Identifiability Guarantees for Causal Disentanglement from Soft Interventions
This work addresses the challenge of identifying causal structures from incomplete data, which is incremental as it extends existing results from fully observed to unobserved variables.
The paper tackles the problem of causal disentanglement with unobserved latent variables using unpaired observational and interventional data, showing that identifiability can be achieved under a generalized faithfulness assumption, allowing recovery of the latent causal model up to an equivalence class and prediction of unseen intervention effects in the infinite data limit.
Causal disentanglement aims to uncover a representation of data using latent variables that are interrelated through a causal model. Such a representation is identifiable if the latent model that explains the data is unique. In this paper, we focus on the scenario where unpaired observational and interventional data are available, with each intervention changing the mechanism of a latent variable.

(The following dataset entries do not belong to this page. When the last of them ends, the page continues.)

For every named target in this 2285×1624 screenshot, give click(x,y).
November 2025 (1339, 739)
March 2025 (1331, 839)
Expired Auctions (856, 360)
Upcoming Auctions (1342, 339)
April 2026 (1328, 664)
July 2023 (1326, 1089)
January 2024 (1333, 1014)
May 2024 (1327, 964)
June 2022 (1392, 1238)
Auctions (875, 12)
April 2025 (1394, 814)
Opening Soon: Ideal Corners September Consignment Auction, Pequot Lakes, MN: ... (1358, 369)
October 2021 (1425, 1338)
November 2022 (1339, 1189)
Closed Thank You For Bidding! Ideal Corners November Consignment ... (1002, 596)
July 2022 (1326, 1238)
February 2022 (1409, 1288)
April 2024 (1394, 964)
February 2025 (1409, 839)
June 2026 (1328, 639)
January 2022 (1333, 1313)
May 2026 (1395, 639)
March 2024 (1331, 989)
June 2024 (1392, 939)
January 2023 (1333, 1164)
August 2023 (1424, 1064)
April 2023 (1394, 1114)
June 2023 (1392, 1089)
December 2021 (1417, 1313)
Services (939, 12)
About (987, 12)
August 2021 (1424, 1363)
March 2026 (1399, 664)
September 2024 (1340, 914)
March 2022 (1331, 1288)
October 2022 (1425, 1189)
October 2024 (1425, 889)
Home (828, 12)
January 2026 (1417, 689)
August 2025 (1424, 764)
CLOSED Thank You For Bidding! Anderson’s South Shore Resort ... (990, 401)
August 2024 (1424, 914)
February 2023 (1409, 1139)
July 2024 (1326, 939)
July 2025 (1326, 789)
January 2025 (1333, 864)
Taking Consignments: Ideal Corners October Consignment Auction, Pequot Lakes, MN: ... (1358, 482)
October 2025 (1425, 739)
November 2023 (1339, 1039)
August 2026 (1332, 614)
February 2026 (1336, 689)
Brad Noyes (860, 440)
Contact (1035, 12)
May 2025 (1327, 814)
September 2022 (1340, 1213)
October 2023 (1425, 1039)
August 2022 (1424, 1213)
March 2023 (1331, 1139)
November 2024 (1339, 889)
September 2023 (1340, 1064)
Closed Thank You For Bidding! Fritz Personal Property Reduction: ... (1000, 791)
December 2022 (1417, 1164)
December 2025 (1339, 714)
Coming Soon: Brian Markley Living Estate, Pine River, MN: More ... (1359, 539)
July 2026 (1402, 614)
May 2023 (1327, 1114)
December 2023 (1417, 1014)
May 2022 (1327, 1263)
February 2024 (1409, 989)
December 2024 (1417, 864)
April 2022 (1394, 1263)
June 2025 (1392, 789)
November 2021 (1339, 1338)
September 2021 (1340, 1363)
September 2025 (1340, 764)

When the causal variables are fully observed, statistically consistent algorithms have been developed to identify the causal model under faithfulness assumptions. We here show that identifiability can still be achieved with unobserved causal variables, given a generalized notion of faithfulness. Our results guarantee that we can recover the latent causal model up to an equivalence class and predict the effect of unseen combinations of interventions, in the limit of infinite data. We implement our causal disentanglement framework by developing an autoencoding variational Bayes algorithm and apply it to the problem of predicting combinatorial perturbation effects in genomics.